The best advice I ever got was, in the doctor’s words, to “put away the scoreboard.” Those first few months after I left, and even more so after I finished my memoir, LOUD, I still felt the need to accomplish something tangible every day. Until I put the scoreboard away. Now my only goal is to do the things that bring me happiness.
In retrospect, I can see now that the dumbest opinion I ever expressed on the radio – among many worthy candidates – was scoffing at the notion that athletes retired to spend more time with their families.
“Oh, yeah?” I would love to say. “Maybe you should check with your family. Maybe they don’t want more time with you!”
Of course, now that I am retired myself, my preoccupation is exactly that, to spend more time with my family. I just regret I didn’t see its importance before I made such an idiot of myself for all those years.
What I have finally achieved in the 17 months since my last show is a clarity about how people know when it’s time to retire.
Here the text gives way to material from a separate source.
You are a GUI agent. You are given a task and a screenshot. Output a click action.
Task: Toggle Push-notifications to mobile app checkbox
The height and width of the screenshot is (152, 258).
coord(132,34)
Ironically, in most cases, they already know, or will before they make the decision. The biggest challenge is admitting it to themselves.
President Biden had to know when he struggled to find the right words during the debate earlier this month. Skip Bayless only had to check his TV ratings, which have been in decline for close to a decade.
In both their cases, everyone else accepted the reality before they did. The ego is a powerful force. That’s why it’s so agonizing to accept the fact that you are past your prime, over the hill, no longer the person you once were.
Along the way in retirement, you get little reminders of this sad truth. For me, it came last August, when my twin grandsons – both big soccer fans – asked me to get them tickets to see their hero, Lionel Messi, play against the Philadelphia Union in Chester. After all, whenever they needed tickets to sports event before then, it was no problem for their big-shot grandfather, whom they like to call Chooch.
I made several calls to get the coveted tickets. Hell, in desperation, I even offered to pay. Crickets. No one even bothered to return my call.
I had no show on which to promote them. I had no power. I would say I was just another face in the crowd, but that was the problem now. I couldn’t even make it into the crowd. I had no tickets.
So I had to call the boys, 15, with the bad news. And I had to admit the truth about life after retirement.
“Sorry, boys,” I said. “Chooch can’t do it anymore.”